Transcribe each entry so that it matches the original exactly.

:: SUPPLIED DATA ::

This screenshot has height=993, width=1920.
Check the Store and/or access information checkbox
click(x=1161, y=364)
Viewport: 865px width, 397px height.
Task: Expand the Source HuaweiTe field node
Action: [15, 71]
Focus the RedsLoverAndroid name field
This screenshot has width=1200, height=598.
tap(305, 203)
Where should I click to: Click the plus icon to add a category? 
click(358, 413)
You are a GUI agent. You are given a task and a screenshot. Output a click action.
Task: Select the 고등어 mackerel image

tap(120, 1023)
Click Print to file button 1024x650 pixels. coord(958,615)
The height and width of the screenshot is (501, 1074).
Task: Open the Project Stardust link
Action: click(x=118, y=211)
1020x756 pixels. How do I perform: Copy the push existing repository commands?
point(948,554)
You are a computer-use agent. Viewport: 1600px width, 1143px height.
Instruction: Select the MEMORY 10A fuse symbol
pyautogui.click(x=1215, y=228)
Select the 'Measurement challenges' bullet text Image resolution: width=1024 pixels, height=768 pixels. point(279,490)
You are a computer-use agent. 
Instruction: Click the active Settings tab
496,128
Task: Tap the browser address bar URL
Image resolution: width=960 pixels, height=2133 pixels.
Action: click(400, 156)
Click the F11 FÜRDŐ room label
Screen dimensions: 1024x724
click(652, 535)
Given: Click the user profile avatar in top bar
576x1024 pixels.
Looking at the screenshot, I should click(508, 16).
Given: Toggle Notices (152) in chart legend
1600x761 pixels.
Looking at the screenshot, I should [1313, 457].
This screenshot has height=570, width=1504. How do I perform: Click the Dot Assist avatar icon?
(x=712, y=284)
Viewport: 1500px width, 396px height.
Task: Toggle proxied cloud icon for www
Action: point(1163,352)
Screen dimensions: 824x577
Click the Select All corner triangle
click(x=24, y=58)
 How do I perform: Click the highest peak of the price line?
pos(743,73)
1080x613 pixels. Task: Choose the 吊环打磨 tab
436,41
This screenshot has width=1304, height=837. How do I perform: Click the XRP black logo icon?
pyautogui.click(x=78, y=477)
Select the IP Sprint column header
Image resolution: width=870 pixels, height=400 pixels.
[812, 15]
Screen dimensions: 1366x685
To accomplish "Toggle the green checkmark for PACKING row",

:::

### RESPONSE TO THIS EXERCISE
This screenshot has height=993, width=1920.
Check the Store and/or access information checkbox
click(x=1161, y=364)
Viewport: 865px width, 397px height.
Task: Expand the Source HuaweiTe field node
Action: [15, 71]
Focus the RedsLoverAndroid name field
This screenshot has width=1200, height=598.
tap(305, 203)
Where should I click to: Click the plus icon to add a category? 
click(358, 413)
You are a GUI agent. You are given a task and a screenshot. Output a click action.
Task: Select the 고등어 mackerel image

tap(120, 1023)
Click Print to file button 1024x650 pixels. coord(958,615)
The height and width of the screenshot is (501, 1074).
Task: Open the Project Stardust link
Action: click(x=118, y=211)
1020x756 pixels. How do I perform: Copy the push existing repository commands?
point(948,554)
You are a computer-use agent. Viewport: 1600px width, 1143px height.
Instruction: Select the MEMORY 10A fuse symbol
pyautogui.click(x=1215, y=228)
Select the 'Measurement challenges' bullet text Image resolution: width=1024 pixels, height=768 pixels. point(279,490)
You are a computer-use agent. 
Instruction: Click the active Settings tab
496,128
Task: Tap the browser address bar URL
Image resolution: width=960 pixels, height=2133 pixels.
Action: click(400, 156)
Click the F11 FÜRDŐ room label
Screen dimensions: 1024x724
click(652, 535)
Given: Click the user profile avatar in top bar
576x1024 pixels.
Looking at the screenshot, I should click(508, 16).
Given: Toggle Notices (152) in chart legend
1600x761 pixels.
Looking at the screenshot, I should [1313, 457].
This screenshot has height=570, width=1504. How do I perform: Click the Dot Assist avatar icon?
(x=712, y=284)
Viewport: 1500px width, 396px height.
Task: Toggle proxied cloud icon for www
Action: point(1163,352)
Screen dimensions: 824x577
Click the Select All corner triangle
click(x=24, y=58)
 How do I perform: Click the highest peak of the price line?
pos(743,73)
1080x613 pixels. Task: Choose the 吊环打磨 tab
436,41
This screenshot has width=1304, height=837. How do I perform: Click the XRP black logo icon?
pyautogui.click(x=78, y=477)
Select the IP Sprint column header
Image resolution: width=870 pixels, height=400 pixels.
[812, 15]
Screen dimensions: 1366x685
To accomplish "Toggle the green checkmark for PACKING row",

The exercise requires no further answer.